Web-based form of Web@KIDSS presenting integrated knowledge to assist the decision maker in decision making process

6.7 Conclusion

In this chapter, a solution for EKI was presented in order to assist the decision maker in enterprise-wide decision making. It was pointed out that the Web@IDSS (discussed in Chap. 5) addressed the issues of information integration to assist in the decision-making process, but does not address the issue of sharing and integrating information for the intra-enterprise or inter-enterprise decision-making process. To overcome this problem, the Web@IDSS was extended to make its results shareable in AIF format. Additionally, a framework for argumentation-enabled Web-based IDSS for enterprise knowledge integration (Web@KIDSS) was proposed. The Web@KIDSS import transforms standard reasoning chains to DeLP format, evaluates them against the decision maker’s defined criteria defined as an integration scheme followed by their integration using argumentative reasoning.
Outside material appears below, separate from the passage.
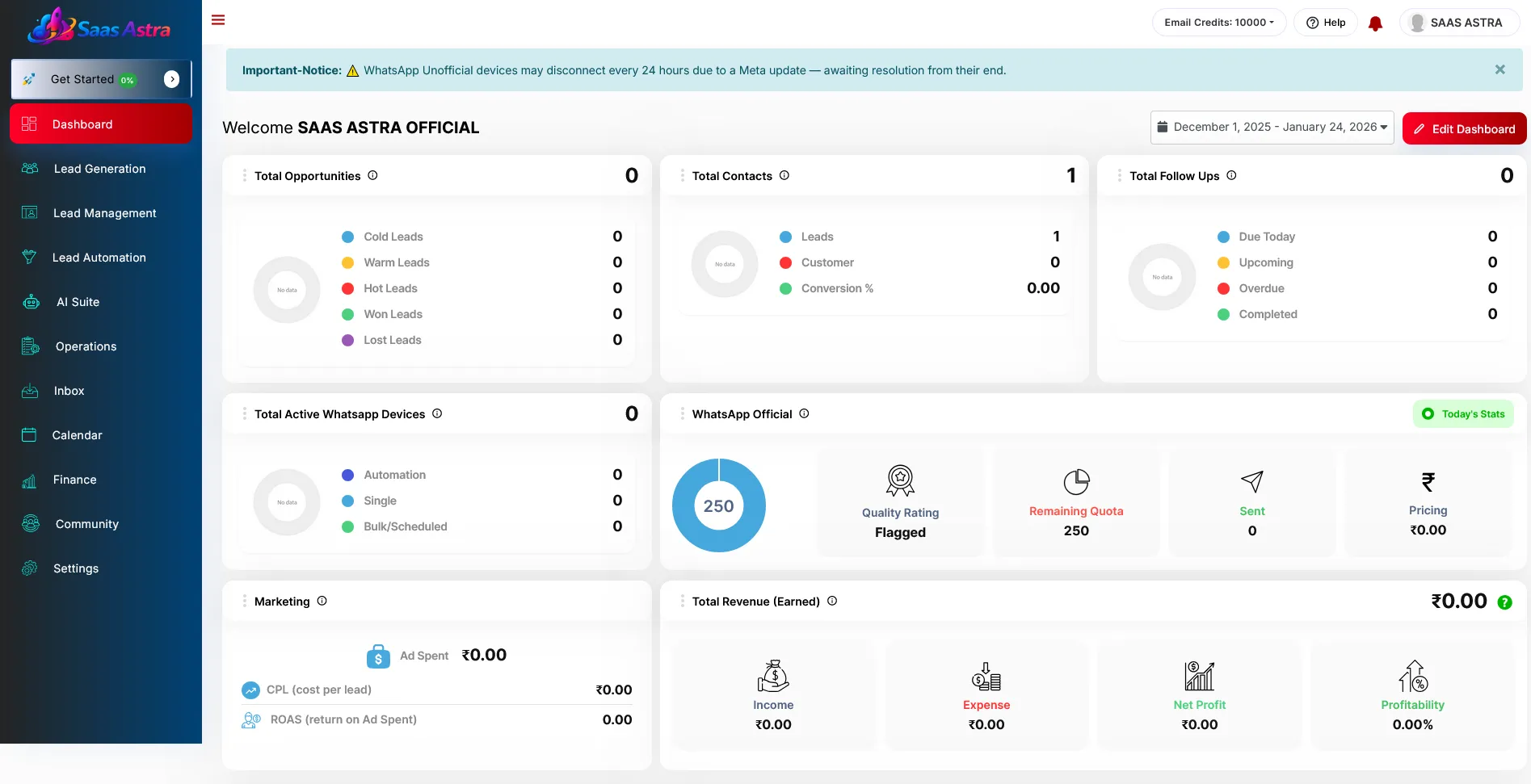
Task: Open Lead Generation in the sidebar
Action: 99,169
The major contributions of this chapter are as follows:

  1. 1.

    The extension of Web@IDSS to share its reasoning results in a standard AIF format.

  2. 2.

    The formalization of syntax and semantics for enterprise knowledge integration in an enterprise.

  3. 3.

    The proposal of a framework for representing, reasoning and integrating potentially incomplete and/or contradictory reasoning chains to support the intra-enterprise or inter-enterprise decision-making process.

  4. 4.

    The graphical representation of the integrated results and the provision of query support for decision makers.